If that's the case though we'll need to prioritize this more, since it can be a blocker for some use-cases.

Linking also to some issues that seem to have relevant context https://github.com/canonical/seldon-core-operator/issues/110 https://github.com/canonical/seldon-core-operator/issues/109

NohaIhab commented 1 year ago

The istio sidecar being injected is the issue, training jobs don't work with istio sidecar injection. From the upstream documentation:

If you are using Kubeflow with Istio, you have to disable sidecar injection.

We should update our documentation to say that, too.

You can disable istio sidecar injection by running: yq -i '.spec.paddleReplicaSpecs.Worker.template.metadata.annotations."sidecar.istio.io/inject" = "false"' simple-cpu.yaml where simple-cpu.yaml is the PaddleJob definition This should then succeed in the user namespace.

kimwnasptd commented 1 year ago

After discussing with @NohaIhab we decided to submit a PR to the upstream docs to expose this detail. Noha found that this is already exposed for TFJobs, so we'll need to make sure this is exposed for PaddlePaddle as well https://www.kubeflow.org/docs/components/training/tftraining/

Ideally we'd like upstream to support running Training Jobs and Experiments alongside Istio https://github.com/kubeflow/training-operator/issues/1681 https://github.com/kubeflow/katib/issues/1638

kimwnasptd commented 1 year ago

Again, the issue is that upstream is not working with Istio sidecars. The above example mentioned in the issue was supposed to be run in the kubeflow namespace, and without a sidecar.

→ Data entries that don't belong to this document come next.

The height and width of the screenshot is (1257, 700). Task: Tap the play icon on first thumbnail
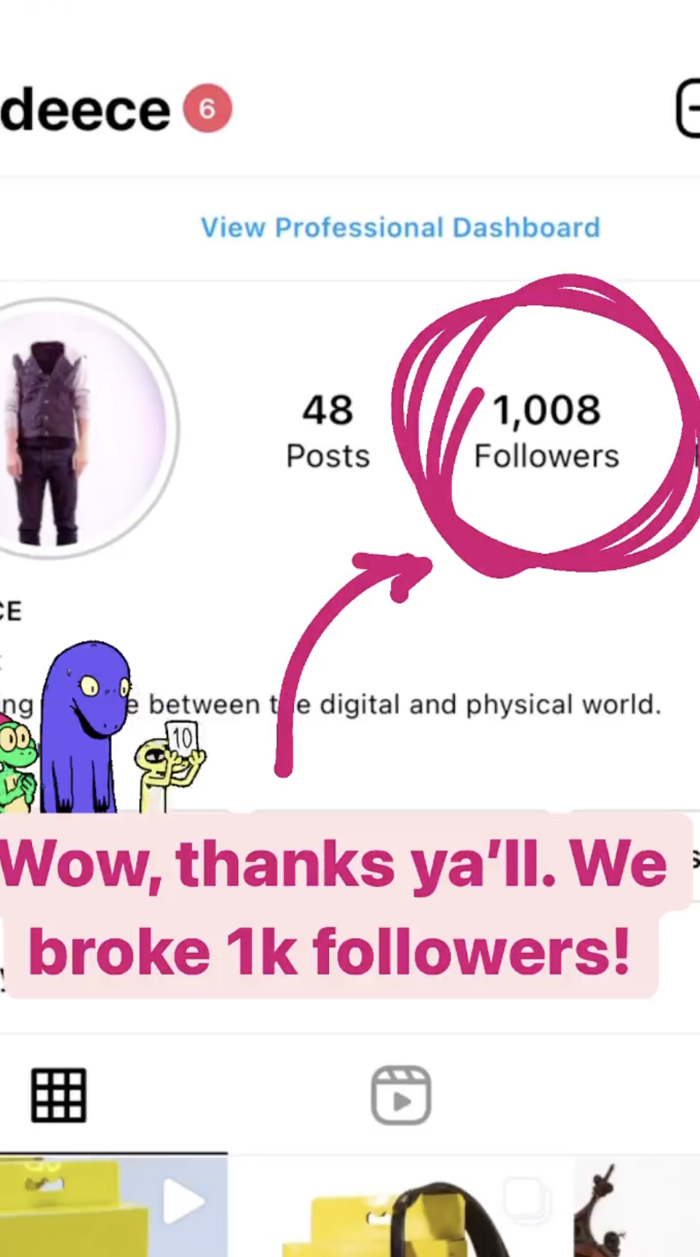[x=183, y=1201]
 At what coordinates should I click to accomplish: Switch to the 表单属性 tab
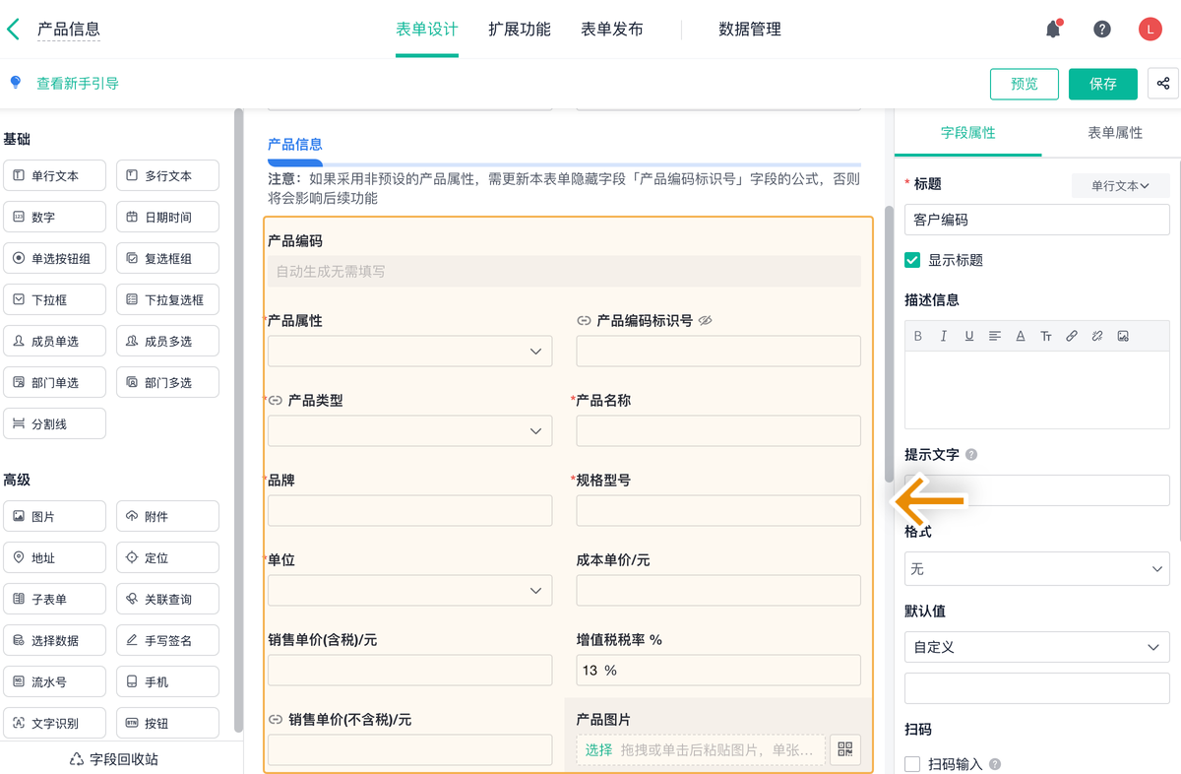click(x=1114, y=133)
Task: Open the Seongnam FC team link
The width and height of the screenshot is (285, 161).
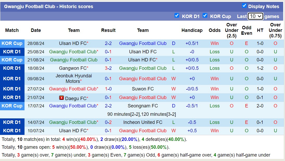Action: coord(143,106)

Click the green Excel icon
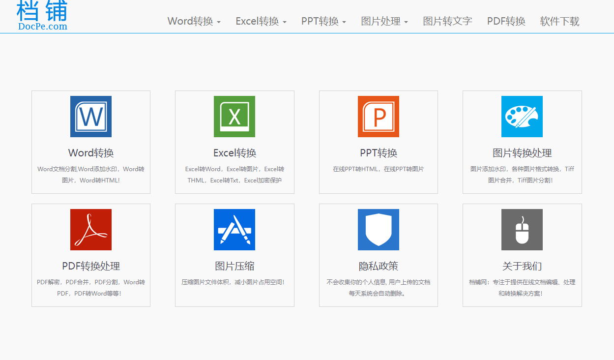(x=234, y=117)
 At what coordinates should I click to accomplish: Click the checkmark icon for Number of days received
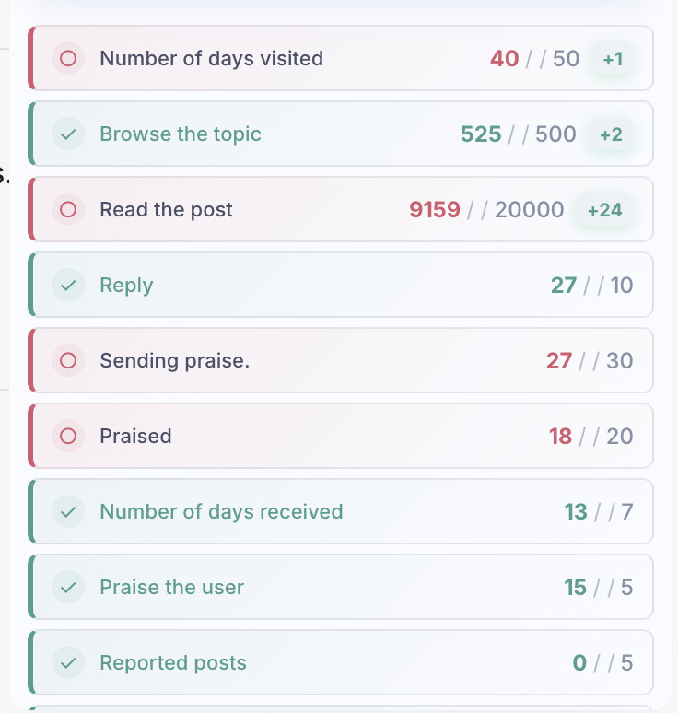click(68, 511)
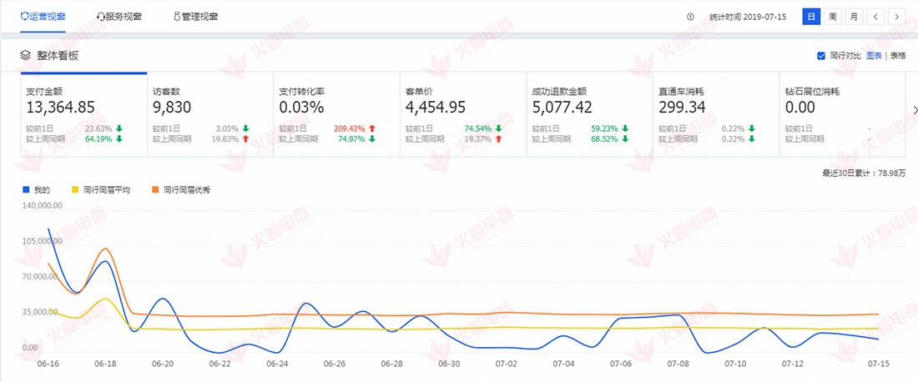Click the orange 同行同层优秀 legend swatch
Viewport: 918px width, 382px height.
(155, 190)
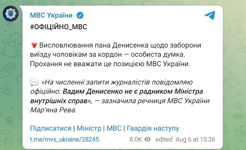Screen dimensions: 246x150
Task: Click the edited label
Action: click(165, 139)
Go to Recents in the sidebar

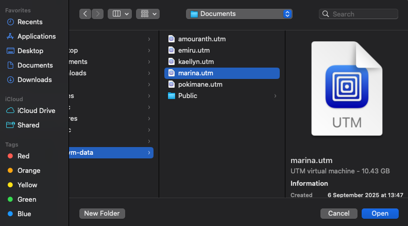30,22
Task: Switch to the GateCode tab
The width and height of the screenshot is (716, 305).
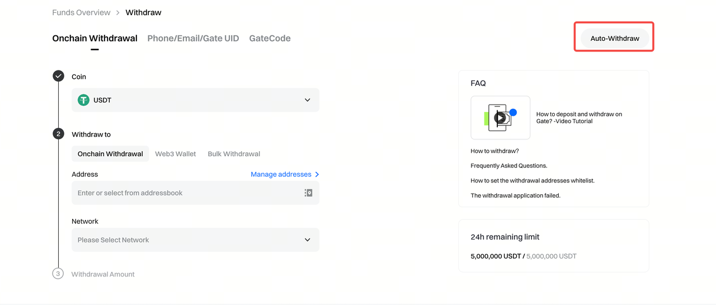Action: click(x=270, y=39)

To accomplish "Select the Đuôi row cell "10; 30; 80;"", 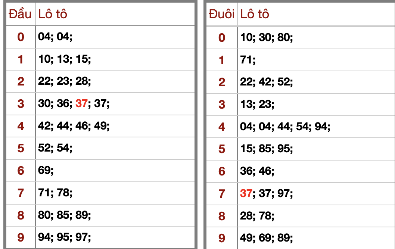I will pos(267,37).
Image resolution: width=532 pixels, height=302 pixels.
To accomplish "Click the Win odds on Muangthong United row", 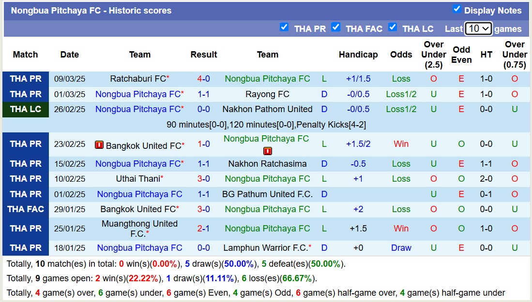I will [x=401, y=228].

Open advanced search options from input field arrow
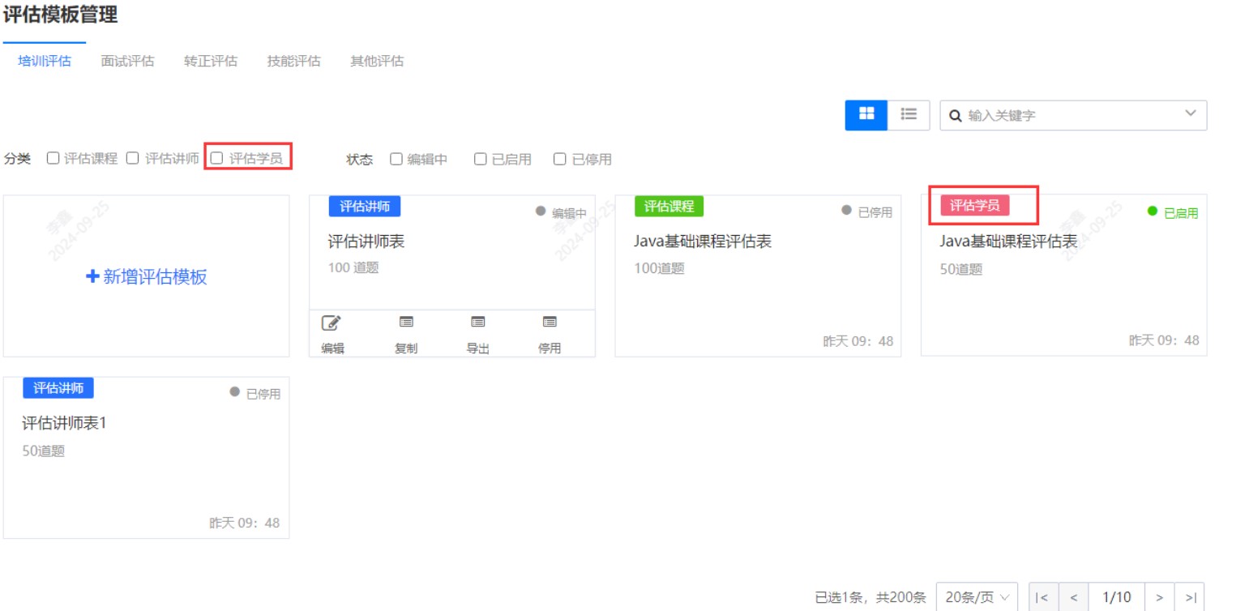[x=1190, y=115]
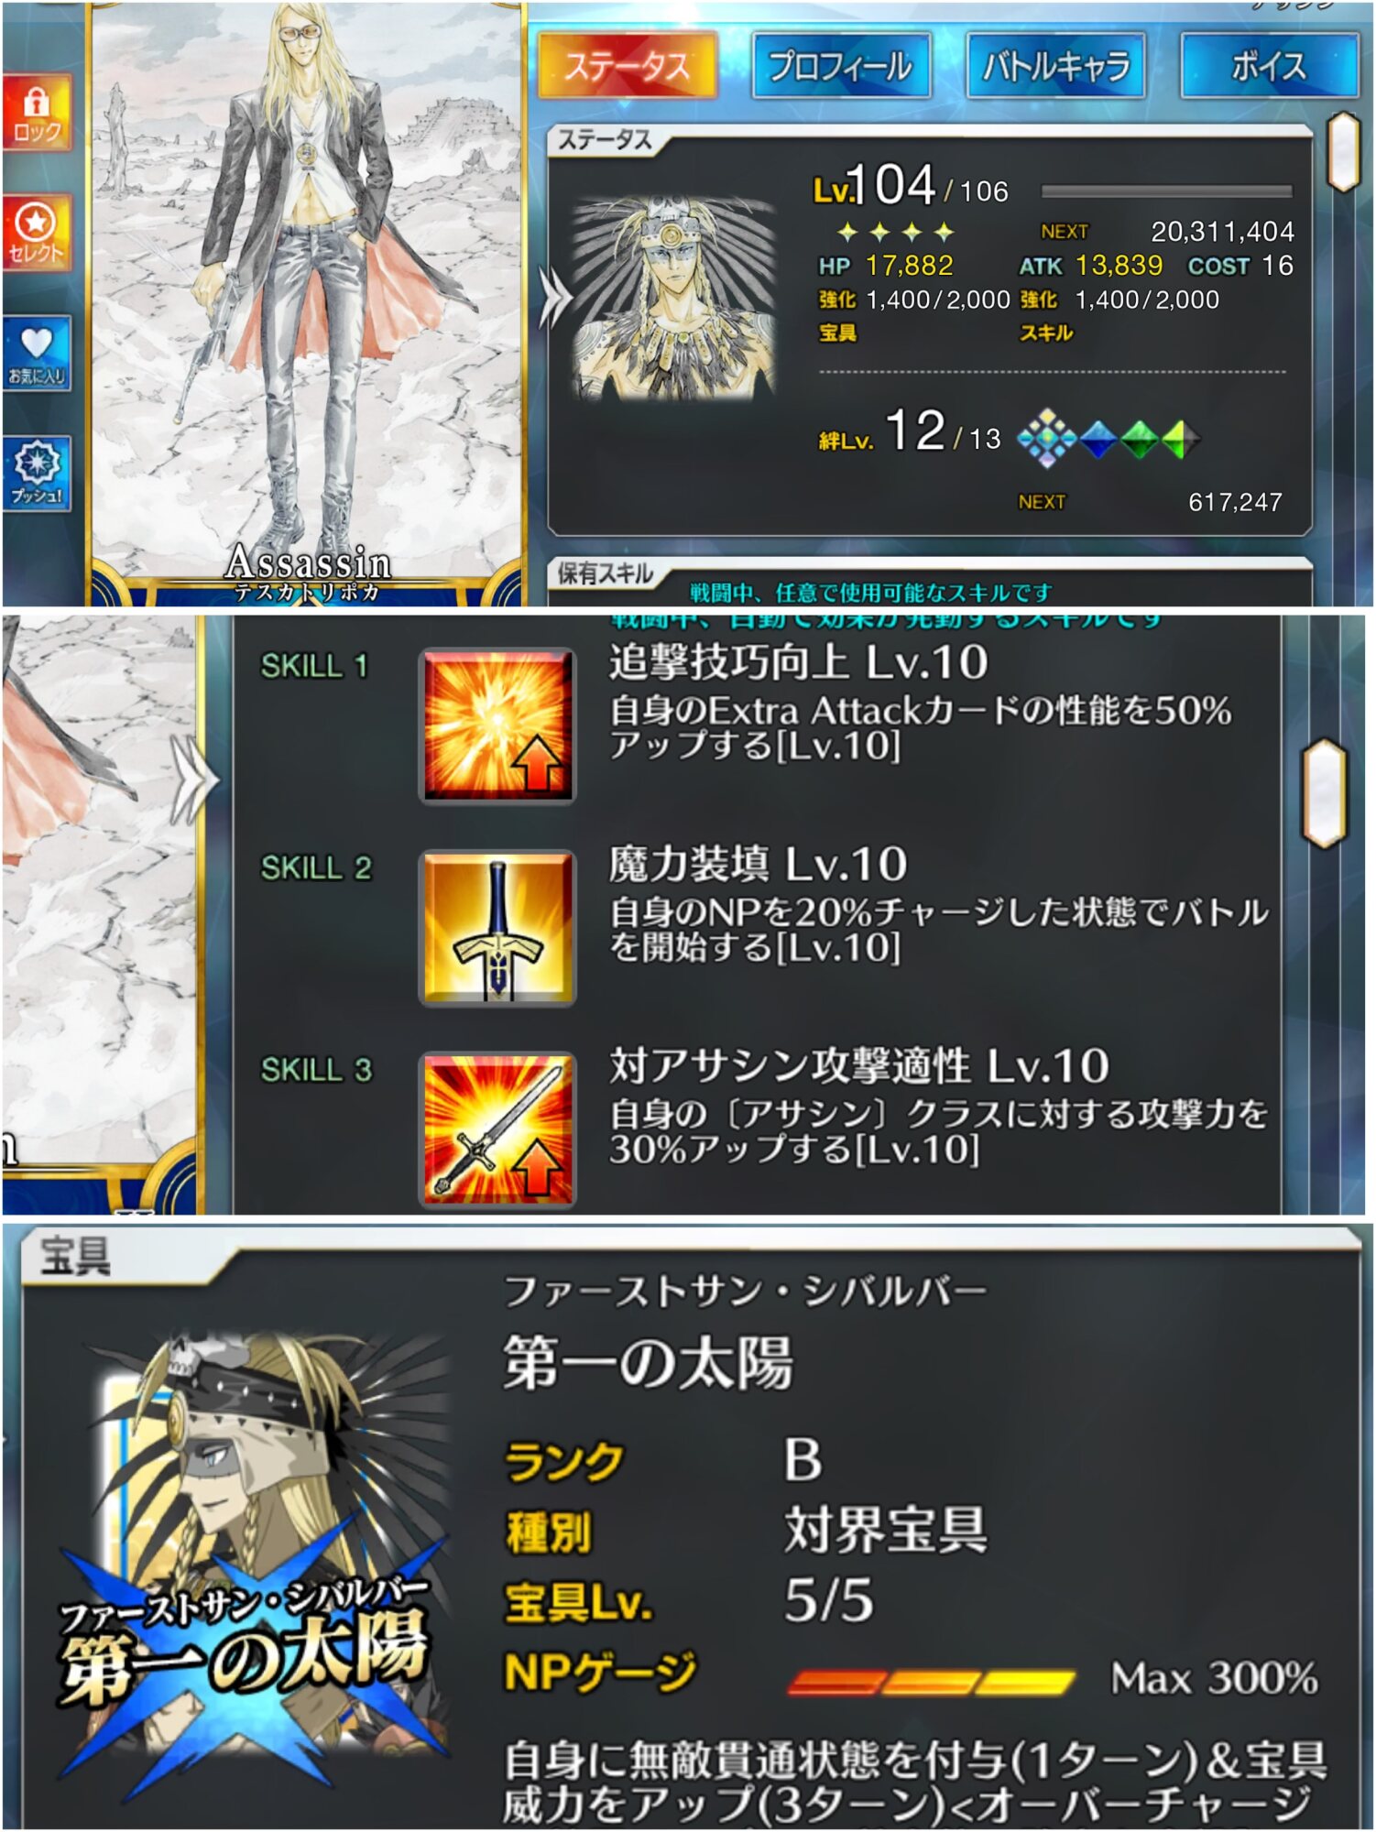This screenshot has width=1376, height=1832.
Task: Click the NPゲージ Max 300% gauge bar
Action: [932, 1681]
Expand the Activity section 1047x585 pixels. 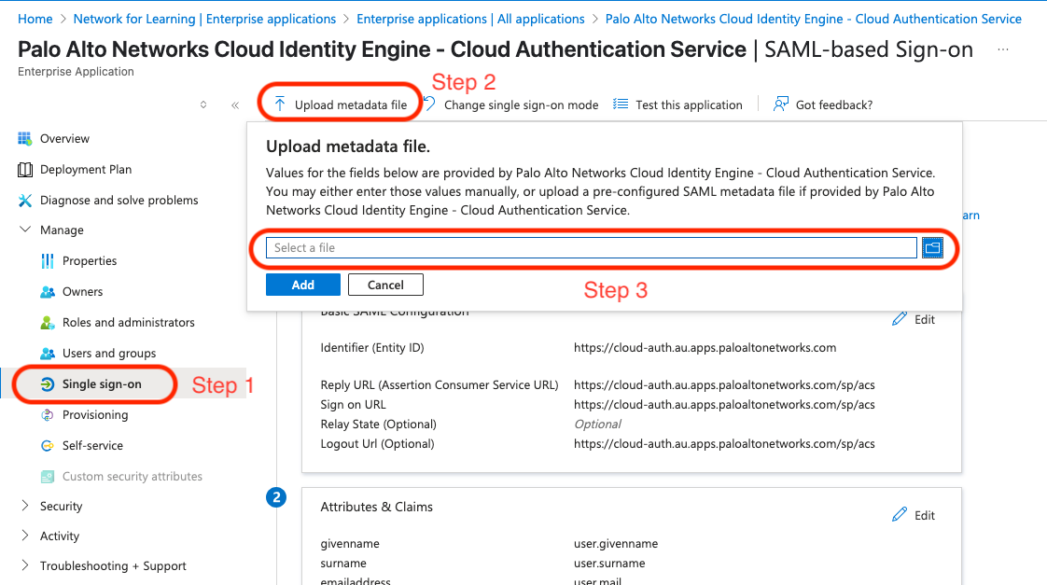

NohaIhab commented 1 year ago

To move forward, we will do the effort to include how to deploy PaddlePaddle and other jobs in non-kubeflow namespace. Removing the bug label and marking it as a docs issue.

ColmBhandal commented 11 months ago

Discussed this with Noha. It is expected behaviour of upstream Kubeflow to require disabling sidecar injection for any training operator jobs. This is documented in TensorFlow, but not in PaddlePaddle.

Therefore, this is a documentation issue with upstream Kubeflow.

We currently don't have any CKF docs on training operator (or PaddlePaddle). If we did, we'd need to document this (as we do in Katib)

So the only action to take for now is submit a PR to upstream docs.